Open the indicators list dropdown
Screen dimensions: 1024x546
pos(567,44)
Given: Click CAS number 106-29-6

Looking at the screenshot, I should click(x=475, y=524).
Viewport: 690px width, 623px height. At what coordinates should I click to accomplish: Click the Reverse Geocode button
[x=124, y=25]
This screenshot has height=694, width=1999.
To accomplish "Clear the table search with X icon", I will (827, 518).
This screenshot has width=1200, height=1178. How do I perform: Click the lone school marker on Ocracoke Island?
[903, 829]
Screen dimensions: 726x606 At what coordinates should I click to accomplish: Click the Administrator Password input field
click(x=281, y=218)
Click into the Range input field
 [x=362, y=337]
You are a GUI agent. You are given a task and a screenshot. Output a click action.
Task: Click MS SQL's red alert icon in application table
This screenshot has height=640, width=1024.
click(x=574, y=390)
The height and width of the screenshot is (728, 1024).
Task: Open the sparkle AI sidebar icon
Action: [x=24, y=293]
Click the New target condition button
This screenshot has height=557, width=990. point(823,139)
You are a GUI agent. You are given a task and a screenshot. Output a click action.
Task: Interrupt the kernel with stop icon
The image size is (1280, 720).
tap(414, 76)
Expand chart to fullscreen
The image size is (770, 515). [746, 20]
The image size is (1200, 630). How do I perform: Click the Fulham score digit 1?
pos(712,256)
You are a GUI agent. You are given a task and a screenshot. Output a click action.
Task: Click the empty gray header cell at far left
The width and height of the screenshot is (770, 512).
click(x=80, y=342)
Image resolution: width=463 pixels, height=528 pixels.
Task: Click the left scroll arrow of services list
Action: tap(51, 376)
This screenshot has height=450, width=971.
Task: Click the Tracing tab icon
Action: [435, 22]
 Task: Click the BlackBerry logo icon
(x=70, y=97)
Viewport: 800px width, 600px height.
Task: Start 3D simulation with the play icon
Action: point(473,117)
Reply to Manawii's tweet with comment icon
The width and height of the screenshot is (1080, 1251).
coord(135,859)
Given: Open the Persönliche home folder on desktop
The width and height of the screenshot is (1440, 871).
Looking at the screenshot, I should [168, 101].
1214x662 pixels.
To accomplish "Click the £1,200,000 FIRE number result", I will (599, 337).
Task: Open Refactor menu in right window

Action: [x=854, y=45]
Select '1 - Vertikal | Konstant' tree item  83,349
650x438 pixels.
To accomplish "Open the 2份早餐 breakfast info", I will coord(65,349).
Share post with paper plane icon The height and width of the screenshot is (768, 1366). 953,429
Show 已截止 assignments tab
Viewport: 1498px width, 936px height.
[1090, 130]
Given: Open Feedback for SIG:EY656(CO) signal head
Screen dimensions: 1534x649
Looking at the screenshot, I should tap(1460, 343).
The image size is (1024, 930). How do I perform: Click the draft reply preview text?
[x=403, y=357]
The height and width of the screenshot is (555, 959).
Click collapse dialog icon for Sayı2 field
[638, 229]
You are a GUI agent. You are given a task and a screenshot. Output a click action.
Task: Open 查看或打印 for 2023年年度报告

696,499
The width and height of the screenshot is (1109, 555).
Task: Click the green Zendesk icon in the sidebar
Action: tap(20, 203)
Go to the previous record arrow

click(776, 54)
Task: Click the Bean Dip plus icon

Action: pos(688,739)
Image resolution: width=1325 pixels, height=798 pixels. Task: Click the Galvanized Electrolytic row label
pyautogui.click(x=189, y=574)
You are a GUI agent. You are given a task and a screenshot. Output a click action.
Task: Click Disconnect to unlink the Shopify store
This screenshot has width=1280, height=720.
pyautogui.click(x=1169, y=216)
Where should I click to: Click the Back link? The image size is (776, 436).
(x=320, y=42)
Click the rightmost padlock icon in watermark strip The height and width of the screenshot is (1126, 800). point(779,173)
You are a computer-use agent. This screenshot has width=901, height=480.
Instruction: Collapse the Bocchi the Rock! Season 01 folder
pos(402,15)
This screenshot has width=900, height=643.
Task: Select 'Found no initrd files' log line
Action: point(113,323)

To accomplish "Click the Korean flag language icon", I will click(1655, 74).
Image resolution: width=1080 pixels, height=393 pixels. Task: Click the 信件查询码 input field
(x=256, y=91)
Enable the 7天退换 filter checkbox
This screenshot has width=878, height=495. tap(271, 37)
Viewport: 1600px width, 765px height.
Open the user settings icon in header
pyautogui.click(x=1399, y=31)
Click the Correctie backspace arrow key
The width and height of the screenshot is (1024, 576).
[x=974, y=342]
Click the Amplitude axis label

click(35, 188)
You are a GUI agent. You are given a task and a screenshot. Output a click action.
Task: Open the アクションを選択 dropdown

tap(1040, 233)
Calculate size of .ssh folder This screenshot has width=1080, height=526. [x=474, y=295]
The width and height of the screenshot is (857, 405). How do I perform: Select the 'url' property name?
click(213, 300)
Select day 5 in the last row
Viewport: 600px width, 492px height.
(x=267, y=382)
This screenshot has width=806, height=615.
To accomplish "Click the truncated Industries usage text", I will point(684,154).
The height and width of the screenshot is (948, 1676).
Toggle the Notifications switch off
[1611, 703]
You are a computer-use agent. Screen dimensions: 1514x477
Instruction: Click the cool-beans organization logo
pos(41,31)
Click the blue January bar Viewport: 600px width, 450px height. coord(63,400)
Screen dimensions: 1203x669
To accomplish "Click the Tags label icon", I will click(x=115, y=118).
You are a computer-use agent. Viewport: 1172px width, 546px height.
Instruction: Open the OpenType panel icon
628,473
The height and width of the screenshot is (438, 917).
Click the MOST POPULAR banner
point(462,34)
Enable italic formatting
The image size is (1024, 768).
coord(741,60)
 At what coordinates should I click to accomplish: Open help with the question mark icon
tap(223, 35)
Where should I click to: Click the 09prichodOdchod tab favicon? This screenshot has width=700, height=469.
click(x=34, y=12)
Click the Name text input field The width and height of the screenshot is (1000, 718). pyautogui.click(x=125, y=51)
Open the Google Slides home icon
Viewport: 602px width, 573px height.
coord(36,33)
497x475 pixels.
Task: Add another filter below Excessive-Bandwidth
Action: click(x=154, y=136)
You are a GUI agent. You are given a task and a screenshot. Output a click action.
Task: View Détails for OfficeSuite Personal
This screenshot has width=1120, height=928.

•••

**Work request**.
All lines from the one that contains "Where should I click to: Click the 09prichodOdchod" to the last line above must be given again exactly, with both included and nothing added.

**The completed task**.
Where should I click to: Click the 09prichodOdchod tab favicon? This screenshot has width=700, height=469.
click(x=34, y=12)
Click the Name text input field The width and height of the screenshot is (1000, 718). pyautogui.click(x=125, y=51)
Open the Google Slides home icon
Viewport: 602px width, 573px height.
coord(36,33)
497x475 pixels.
Task: Add another filter below Excessive-Bandwidth
Action: click(x=154, y=136)
You are a GUI agent. You are given a task and a screenshot. Output a click action.
Task: View Détails for OfficeSuite Personal
This screenshot has width=1120, height=928.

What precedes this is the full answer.